Ventricular elastance and myocardial stiffness are indexes of contractility of the ventricular chamber and myocardium, respectively (8, 26). Elastance is the ratio of the change in peak isovolumetric pressure for a given change in volume, and stiffness is defined as the ratio of the change in active force related to change in muscle length (8). Myocardial contractility is a very complex property of the heart that is difficult to measure directly. During the last two decades it has been proposed that an ideal index of myocardial contractility must be able to measure the ability of the myocardium to generate force independently of loading condition. The slope of the linear pressure-volume relationship in the isolated canine heart has been shown to be relatively independent of preload and afterload and therefore has been used as an index of contractility (26).

Using the slope of active tension-length (active stiffness) as an index of myocardial contractility, we have shown an enhancement of active stiffness when the muscle is stretched from 90% to 100% of L_max in the GSSG group.
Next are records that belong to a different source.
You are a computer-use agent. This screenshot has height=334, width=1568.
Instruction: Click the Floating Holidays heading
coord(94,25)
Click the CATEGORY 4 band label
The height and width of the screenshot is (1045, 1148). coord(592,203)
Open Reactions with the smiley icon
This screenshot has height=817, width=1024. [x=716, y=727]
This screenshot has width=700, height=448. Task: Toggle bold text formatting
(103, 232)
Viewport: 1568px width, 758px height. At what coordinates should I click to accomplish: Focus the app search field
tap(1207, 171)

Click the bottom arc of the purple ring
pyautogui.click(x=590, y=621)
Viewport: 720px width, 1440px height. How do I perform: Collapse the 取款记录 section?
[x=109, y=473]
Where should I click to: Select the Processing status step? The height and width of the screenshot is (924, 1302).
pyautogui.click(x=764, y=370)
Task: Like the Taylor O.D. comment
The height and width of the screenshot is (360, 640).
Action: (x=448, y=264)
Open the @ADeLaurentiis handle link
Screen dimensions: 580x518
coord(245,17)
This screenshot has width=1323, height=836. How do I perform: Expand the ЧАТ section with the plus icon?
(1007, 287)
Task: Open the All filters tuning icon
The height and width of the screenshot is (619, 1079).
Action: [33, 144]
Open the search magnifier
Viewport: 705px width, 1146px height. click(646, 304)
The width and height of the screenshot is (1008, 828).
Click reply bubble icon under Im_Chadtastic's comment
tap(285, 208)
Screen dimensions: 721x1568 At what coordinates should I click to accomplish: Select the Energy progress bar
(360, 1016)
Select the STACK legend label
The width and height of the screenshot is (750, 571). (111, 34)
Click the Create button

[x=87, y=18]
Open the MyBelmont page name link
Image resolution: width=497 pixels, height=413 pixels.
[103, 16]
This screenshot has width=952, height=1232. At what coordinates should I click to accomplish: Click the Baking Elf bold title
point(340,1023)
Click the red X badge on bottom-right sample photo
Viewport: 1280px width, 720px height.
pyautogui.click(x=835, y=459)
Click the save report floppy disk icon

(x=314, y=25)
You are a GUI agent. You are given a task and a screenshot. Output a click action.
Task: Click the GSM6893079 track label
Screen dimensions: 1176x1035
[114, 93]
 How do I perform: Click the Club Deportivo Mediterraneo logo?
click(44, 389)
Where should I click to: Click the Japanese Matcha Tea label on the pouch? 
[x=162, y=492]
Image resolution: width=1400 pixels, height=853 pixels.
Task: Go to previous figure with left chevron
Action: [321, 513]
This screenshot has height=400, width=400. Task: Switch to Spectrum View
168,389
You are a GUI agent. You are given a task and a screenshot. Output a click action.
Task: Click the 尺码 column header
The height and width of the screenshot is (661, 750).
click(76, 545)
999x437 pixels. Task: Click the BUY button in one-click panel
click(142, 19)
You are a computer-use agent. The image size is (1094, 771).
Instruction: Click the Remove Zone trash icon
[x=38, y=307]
The mechanisms underlying the association between decreased myocardial collagen and enhanced active stiffness are not well established, and the results presented in this study do not answer all the questions concerning this matter. When collagen is reduced, ventricular dilatation occurs (10) and myocyte hypertrophy takes place in response to alterations in the loading state of the ventricle (17). Therefore, myocyte hypertrophy might play an important role in the improvement in contractility observed in the GSSG group. Another explanation would be related to the intracellular glutathione metabolisms. The glutathione level in the heart is ~1.2 µM/g (16), mainly in the reduced form, GSH, because of the high activity of GSSG reductase (13). That means that, inside the cell, most of the infused GSSG was rapidly converted to GSH. The action of excess GSH or GSSG in the heart is not completely elucidated. Bauer et al. (3), working on fiber bundles from papillary muscle of porcine right ventricle, observed an increased sensitivity of contractile protein to calcium and, consequently, an increased force development in the presence of GSH. In our study, considering that the half-life of the glutathione is only a few minutes (1), it is doubtful that the double infusion of oxidized glutathione might increase the glutathione level in the cardiac tissue after 3 wk. Nevertheless, this is a very complex matter that requires further study. Active tension and active stiffness in papillary muscles from RHTR rats were similar to those in the control rats, suggesting that regression of hypertrophy by treatment with an ACE inhibitor is associated with preserved myocardial contractility.

We conclude that decreased collagen content induced by GSSG is associated with myocyte hypertrophy, decreased passive stiffness, and increased active stiffness. Abnormally high collagen concentration correlates with myocardial diastolic dysfunction and has no relation with systolic function.